Norwegian investigators have underlined the critical part a rapid crew response played in averting the crash of a Wideroe Bombardier de Havilland Dash 8-100 during a windshear upset over the sea.
The inquiry into the serious incident, during a circling night approach to Svolvaer airport on 2 December 2010, has formally attributed a sudden loss of height to a “powerful” microburst.
Investigation authority SHT says the captain increased engine power and, with the aircraft on the verge of stalling at low height, pushed the control column forward.
The first officer, at some point, instinctively took over the flight controls and pushed the throttles to maximum.
Between them, says SHT, the pilots recovered the aircraft at a height of 83ft.
“A marginally longer reaction time or less-resolute use of engine power would probably have resulted in a collision with the sea,” says SHT.

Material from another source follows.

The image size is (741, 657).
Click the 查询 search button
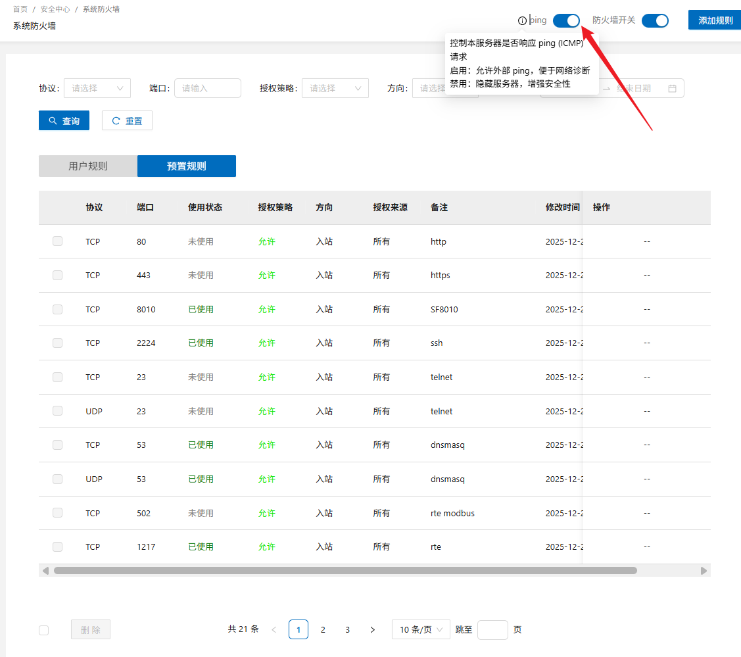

The inquiry had tried to reconcile two differing perspectives on the situation from the captain and the first officer, particularly regarding whether the first officer’s seizing control was necessary.

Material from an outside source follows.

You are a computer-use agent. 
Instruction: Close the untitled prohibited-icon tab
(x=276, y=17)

But SHT says the factual information has “not been sufficient” for it to determine which of the pilots performed certain actions, and when, nor has it been able to unravel the exact order of events and the effect of individual measures.

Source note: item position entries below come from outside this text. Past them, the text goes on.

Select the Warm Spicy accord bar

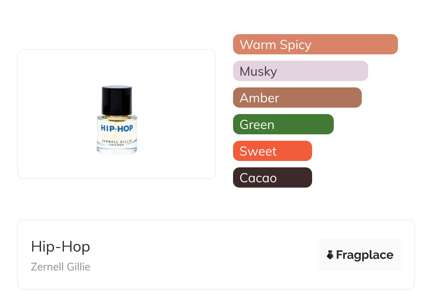click(x=315, y=44)
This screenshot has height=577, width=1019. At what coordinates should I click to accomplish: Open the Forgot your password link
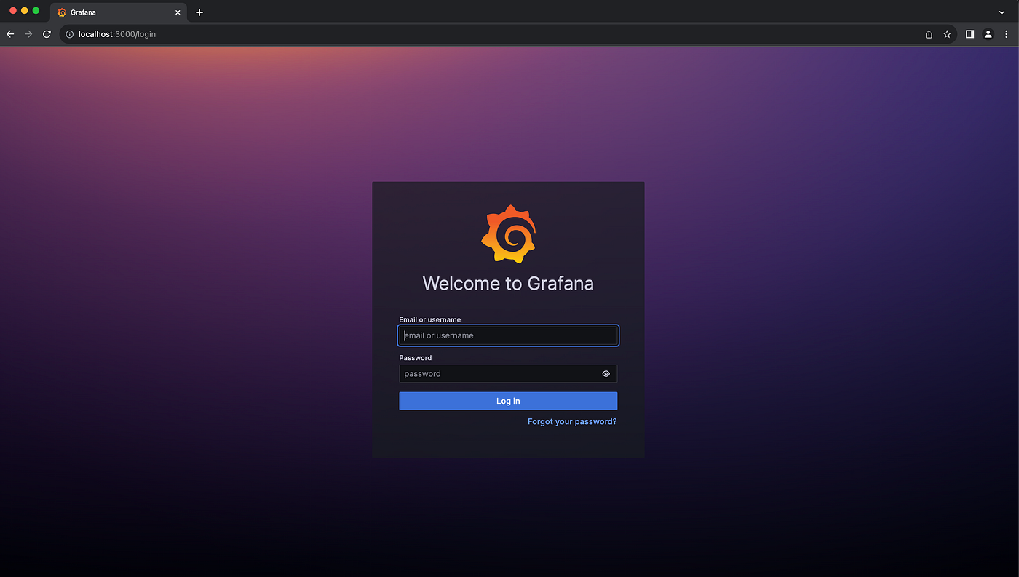click(x=572, y=421)
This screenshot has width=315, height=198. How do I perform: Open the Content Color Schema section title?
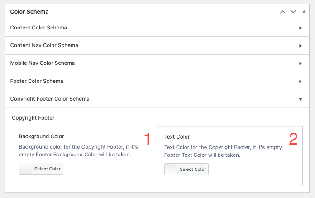tap(38, 28)
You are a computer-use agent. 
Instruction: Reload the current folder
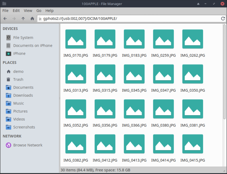coord(223,19)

As a result, it says, the inquiry has not been able to drawn any firm conclusions over the first officer’s intervention.
The captain might have been exposed to somatogravic illusion as a result of the absence of visual references and a visible horizon, but the inquiry found no reasons to indicate that any sensory illusion affected the crew’s handling of the windshear.
SHT says the incident – which was the subject of a re-opened investigation – is an “important reminder” of the “vulnerability” of aircraft when manoeuvring above featureless terrain at low altitude, particularly in darkness and turbulent air.